Güncel Şube Haberleri

21 Mayıs, 2016

Çorum Şubemiz tarafından düzenlenen 19 Mayıs Atatürk’ü Anma ve Gençlik ve Spor Bayramı Etkinlikleri

Çorum  şubemiz tarafından düzenlenen 19 Mayıs Atatürk’ü Anma ve Gençlik ve Spor Bayramı etkinlikleri kapsamında; Öğleden sonra saat 14.00’de Atatürk anıtına çelenk sunma töreni düzenlendi. Eğitim-iş, ADD, Genel Sağlık-iş ve CHP İl Başkanlığı çelenklerini sundu.

Akşam saat 17.00’de CHP İl Başkanı Hasan Suvacı, CHP Merkez İlçe Başkanı Ali Rıza Suludere, Eğitim-İş Çorum Şube Başkanı İlhan Yaşar, Eğitim-iş MYK üyesi Dilek Yurdugül, CHP yönetim kurulu üyeleri ve çok sayıda vatandaşın katıldığı kutlama programı, Atatürk ve silah arkadaşları için saygı duruşunda bulunulması ve İstiklal Marşı’nın okunmasıyla başladı.

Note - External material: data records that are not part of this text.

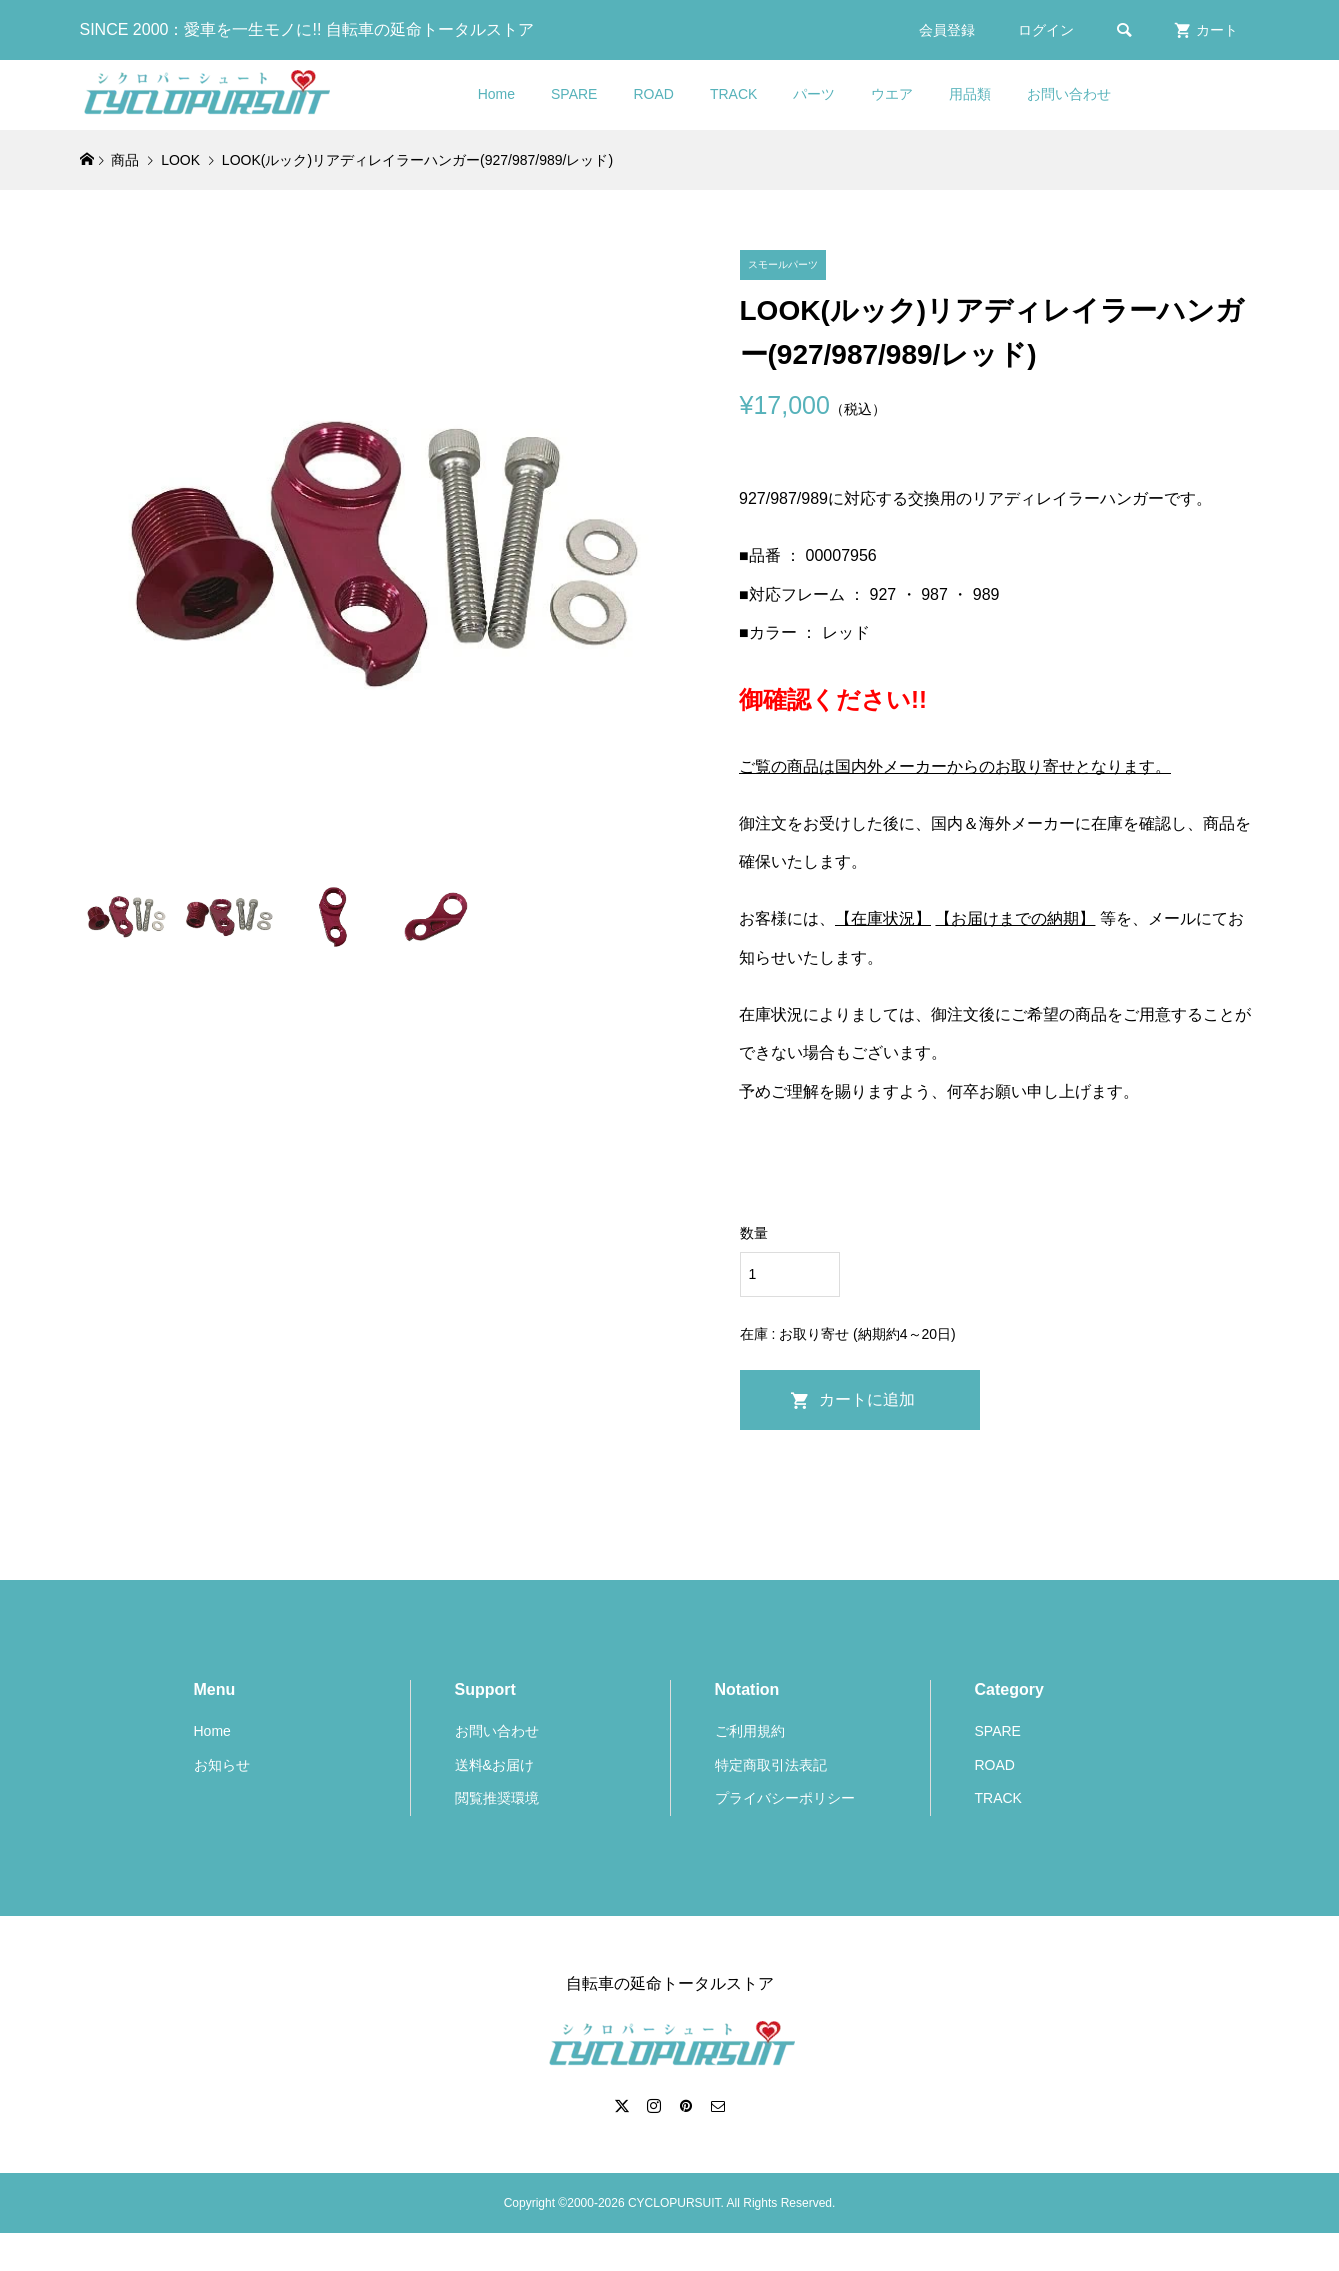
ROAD (653, 94)
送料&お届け (494, 1765)
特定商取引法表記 (771, 1765)
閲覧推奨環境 (497, 1798)
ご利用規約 (750, 1731)
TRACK (733, 94)
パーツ (814, 94)
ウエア (892, 94)
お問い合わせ (1069, 94)
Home (496, 94)
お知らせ (222, 1765)
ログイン (1046, 30)
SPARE (574, 94)
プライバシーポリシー (785, 1798)
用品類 (970, 94)
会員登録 (947, 30)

Programın açılış konuşmasını yapan Eğitim-İş Çorum Şube Başkanı İlhan Yaşar konuşmasında;


Bugün, büyük önderimiz Mustafa Kemal Atatürk'ün, Samsun'a çıkarak, bağımsızlık ve özgürlük meşalesini yakmasının 97. yılını kutluyoruz.

19 Mayıs, özgürlük, bağımsızlık ve demokrasi savaşının adıdır. Bir ulusun var olma veya yok ola mücadelesidir. Sarayın, teslimiyetçi, ihanetçi Damat Ferit zihniyetine inat “Ya İstiklal ya ölüm” denildiği tarihtir. Mandacı ve himayeci zihniyete karşı,''Hattı müdafaa yoktur sathı müdafaa vardır, o satıh bütün vatandır'' deyip, Sevr zihniyetine karşı, “Tam bağımsız bir ülke” sesinin yükselttiği tarihtir.

İzmir’i işgal eden Yunan ordusunu karanfillerle karşılayanlara,  “İzmir’de sükûnet var, işgal geçicidir…” diyen Ali Kemallere inat, ilk kurşunu atan Hasan Tahsin’in ölümsüzleştiği tarihtir. İşgalci Yunanlılara “Padişah efendilerinin misafirleri” gözü ile bakanların karşısında  “Vatanın bütünlüğü milletin bağımsızlığı tehlikededir.” “Milli sınırları içinde vatan bölünmez bir bütündür; parçalanamaz.” diyenlerin farkıdır 19 Mayıs. İşbirlikçilerin inadına “Geldikleri gibi giderler!” diyen bir kahramanın doğum tarihidir 19 Mayıs.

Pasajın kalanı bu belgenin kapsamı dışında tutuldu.